Os eleitores de Macau têm grandes pruridos em revelar a sua intenção de voto. Foi esta a conclusão a que chegou o académico Angus Cheong, que fez um estudo sobre o comportamento dos cidadãos da RAEM em tempo de campanha eleitoral. O estudo, revelou ontem o professor da Universidade de Macau, mostrou que há uma enorme diferença entre os eleitores locais e dos de Hong Kong e Taiwan.
“Na RAEHK, cerca de 60 por cento dos inquiridos revela a sua intenção de voto neste tipo de inquéritos. Já em Taiwan, o número sobe para 70 por cento”, explicou.
Cerca de 60 por cento dos auscultados por Cheong explicaram que, quando chega a altura de votar, escolhem os candidatos que “fazem algo substancial pela população”, o que revela um espírito que privilegia a acção e não tanto a teoria.
Quanto à forma como os inquiridos tiveram conhecimento dos candidatos envolvidos nas eleições de 2009, 40 por cento soube pela propaganda eleitoral distribuída nas ruas do território, com apenas 27 por cento dos eleitores a serem informados pelos jornais do conteúdo programático das listas.
Angus Cheong dedica-se sobretudo à influência da Internet na esfera política. As eleições deste domingo foram, pelo avanço tecnológico, muito diferentes das de 2005, mas os efeitos concretos do recurso à rede global terão sido relativos.
Ainda assim há dados que convém analisar: Agnes Lam foi a candidata que mais tempo de vídeos gravou para disponibilizar online, tendo registado o maior número de visitas (mais de 10 mil).

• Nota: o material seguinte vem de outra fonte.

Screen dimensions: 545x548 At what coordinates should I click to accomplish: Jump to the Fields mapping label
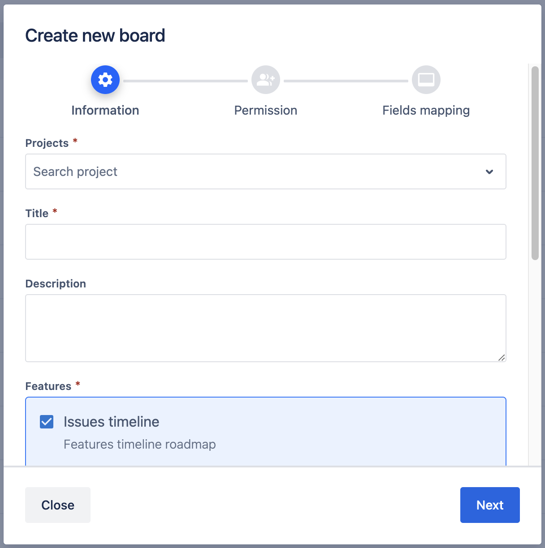426,110
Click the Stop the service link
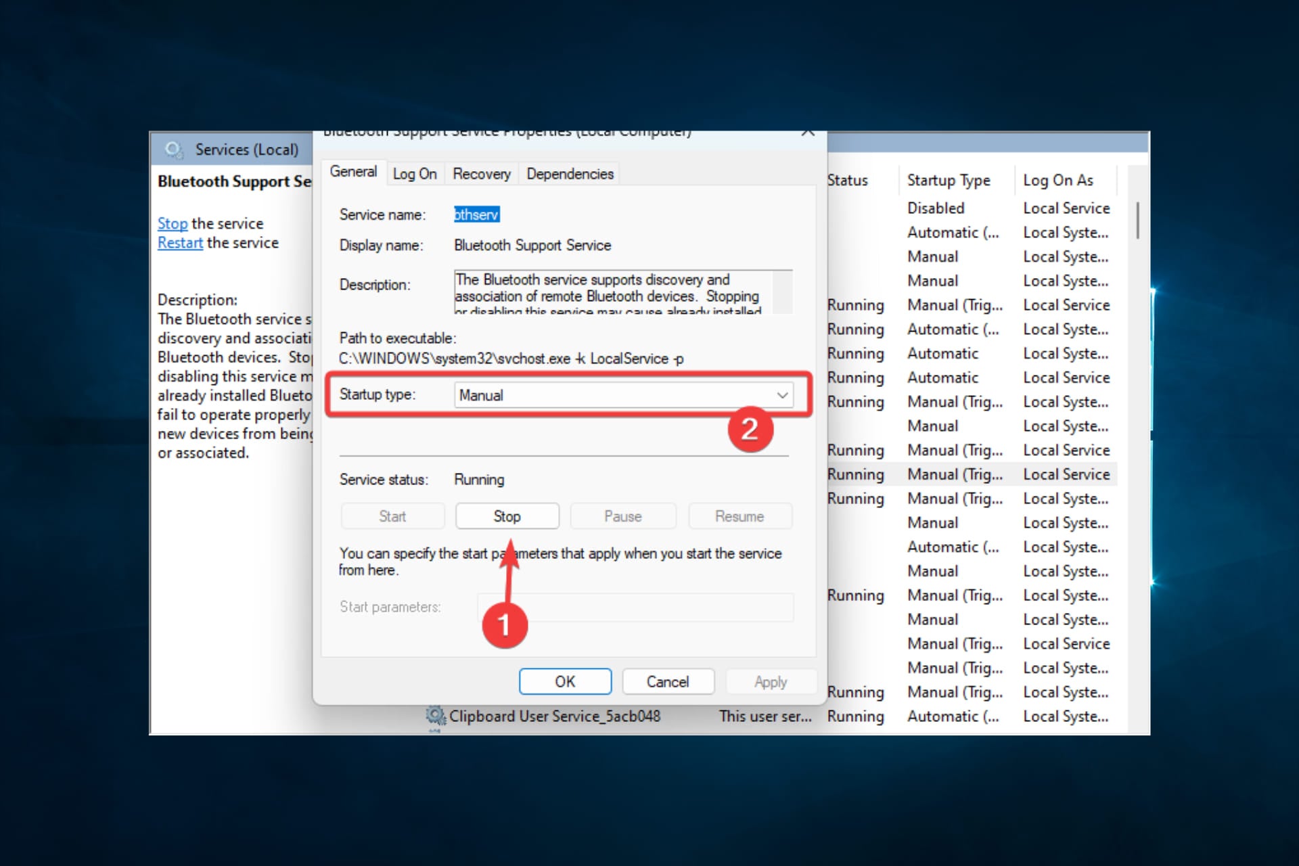The image size is (1299, 866). 173,223
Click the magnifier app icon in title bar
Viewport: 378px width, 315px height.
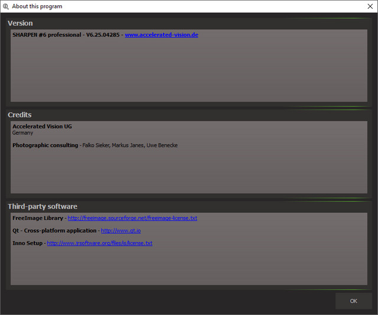[6, 7]
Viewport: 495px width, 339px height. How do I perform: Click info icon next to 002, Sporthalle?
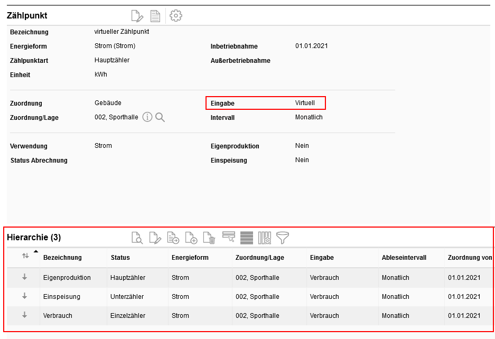(x=147, y=117)
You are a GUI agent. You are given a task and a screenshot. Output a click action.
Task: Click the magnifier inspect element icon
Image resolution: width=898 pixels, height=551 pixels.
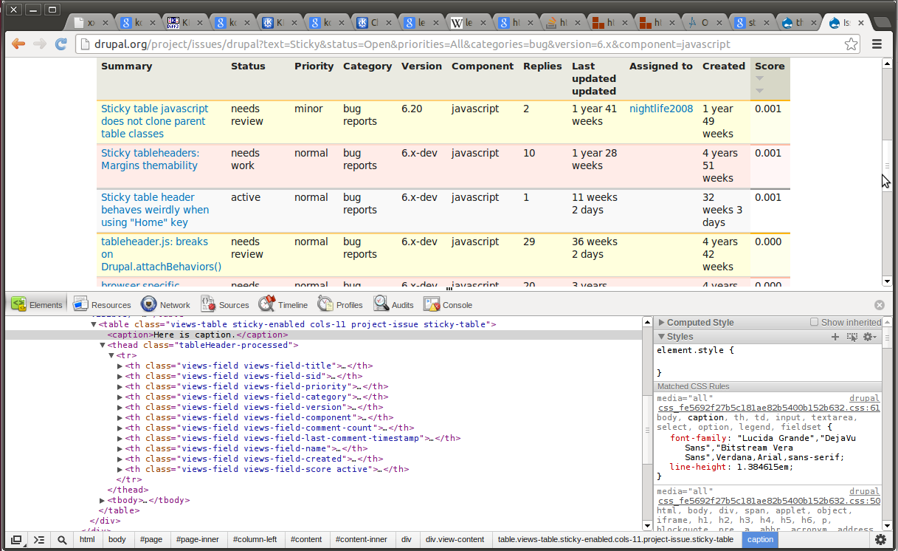[62, 540]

Chan Meng Kam também não deixou escapar a oportunidade dada pela Internet – os Cidadãos Unidos de Macau fizeram vídeos com um total de 28 minutos vistos por 4500 utilizadores.
No que toca aos fóruns virtuais, o CyberCTM afirmou-se como o local por excelência para a troca de ideias políticas, com “debates acesos sobre questões sociais”.
Ainda assim, Angus Cheong considera que “o papel da Internet é limitado, sobretudo porque os candidatos têm pouco tempo por lei para poderem passar as suas mensagens”. O académico sugere que, daqui a quatro anos, o tempo de campanha eleitoral seja repensado e dilatado. Poderá então ser que a Internet passe a ser uma arma política com peso efectivo em Macau.

Em português suave

Foi um dos momentos mais quentes do debate e teve a questão da presença portuguesa – ou lusófona – nas eleições como tema central. A questão foi introduzida por Nuno Lima Bastos. Sales Marques não ficou agradado com as declarações do jurista e contra-argumentou veementemente.
Pensa então Nuno Lima Bastos que, a esta altura do campeonato político local, não faz grande sentido haver candidaturas de portugueses só pela questão da defesa de determinados valores, numa alusão ao movimento de Casimiro Pinto. E isto porque para português já há Pereira Coutinho na Assembleia Legislativa e existem outras listas que, mesmo sendo lideradas por candidatos de outras etnias, partilham os mesmos princípios, “sendo disso exemplo Agnes Lam”.
Sales Marques, candidato às legislativas de 2005 pela lista Por Macau, tem outro entendimento. “Fala-se na democracia mas depois, de cada vez que surge um novo grupo, as pessoas questionam o seu aparecimento”, começou por dizer. “Nem que fosse uma lista com duas pessoas e que só conseguisse dois votos. Talvez daqui a 10 anos consiga a vitória!”, exclamou. “A democracia é sobretudo acerca de participação, e o problema de Macau é a falta dela. Constituir uma lista é algo que se deve respeitar.”